Come ormai ben sappiamo anche il primo esempio contrapposto a questo ultimo vizio è quello della Beata Vergine. La castità del cuore e la verginità del corpo di Maria sono il segno di chi utilizza la propria mente e il proprio corpo secondo ragione e in ordine al bene proprio e della natura, causa seconda della causa prima, perciò Maria è contrapposta ai lussuriosi e il suo ordine al loro disordine. L’episodio già citato è quello del dialogo fra l’Angelo e Maria durante l’Annunciazione, e a quell’Angelo che le annunciava una inaspettata e umanamente inspiegabile maternità, la Vergine risponde con le parole riportate dall’evangelista Luca: «Quomodo fiet istud, quoniam virum non cognosco? [Come avverrà questo, poiché non conosco uomo?]» (Lc 1,34).
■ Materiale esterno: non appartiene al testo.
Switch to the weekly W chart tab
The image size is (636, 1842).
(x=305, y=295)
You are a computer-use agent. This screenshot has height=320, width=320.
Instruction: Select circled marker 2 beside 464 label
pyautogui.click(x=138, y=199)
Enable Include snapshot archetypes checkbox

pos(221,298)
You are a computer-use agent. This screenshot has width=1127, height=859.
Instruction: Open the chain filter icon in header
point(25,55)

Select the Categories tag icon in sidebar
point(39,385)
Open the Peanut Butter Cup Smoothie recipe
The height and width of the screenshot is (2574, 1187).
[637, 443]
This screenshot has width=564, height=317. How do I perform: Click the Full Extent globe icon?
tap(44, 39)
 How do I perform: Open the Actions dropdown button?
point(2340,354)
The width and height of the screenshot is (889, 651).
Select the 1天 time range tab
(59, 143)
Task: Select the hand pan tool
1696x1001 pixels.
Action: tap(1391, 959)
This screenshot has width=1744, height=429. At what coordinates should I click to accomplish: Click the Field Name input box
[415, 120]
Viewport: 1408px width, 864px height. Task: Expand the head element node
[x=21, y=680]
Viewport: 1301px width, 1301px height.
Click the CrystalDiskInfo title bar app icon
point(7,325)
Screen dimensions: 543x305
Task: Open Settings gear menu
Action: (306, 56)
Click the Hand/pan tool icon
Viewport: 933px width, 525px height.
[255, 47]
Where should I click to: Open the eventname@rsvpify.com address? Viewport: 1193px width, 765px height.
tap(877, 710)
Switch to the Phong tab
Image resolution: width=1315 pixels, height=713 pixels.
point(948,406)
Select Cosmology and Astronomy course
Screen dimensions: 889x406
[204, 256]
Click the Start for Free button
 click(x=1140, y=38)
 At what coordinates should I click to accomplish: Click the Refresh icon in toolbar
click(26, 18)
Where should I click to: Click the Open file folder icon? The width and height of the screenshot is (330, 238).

L’episodio dell’Annunciazione era stato già riportato da Dante come esempio di virtù dell’umiltà contrapposto al vizio della superbia in Purgatorio X, 28-45, e anche in questo caso le parole di Maria non erano state tradotte ma lasciate in latino, probabilmente per conservare a questo mistero della vita di Cristo e di Maria una cornice sacra e liturgica, mentre in altri episodi Dante traduce le parole di Maria come nel caso del ritrovamento di Gesù adolescente nel Tempio narrato in Purgatorio XV, 82-93. Maria può essere davvero esempio di purezza per l’uomo in quanto non di natura angelica ma umana, proprio come noi, della stessa costituzione psicosomatica eppure capacissima di dare regola e ordine, e avere una limpidezza nel proprio cuore tanto da rispondere prontamente: «Virum non cognosco [Non conosco uomo]» (Lc 1,34).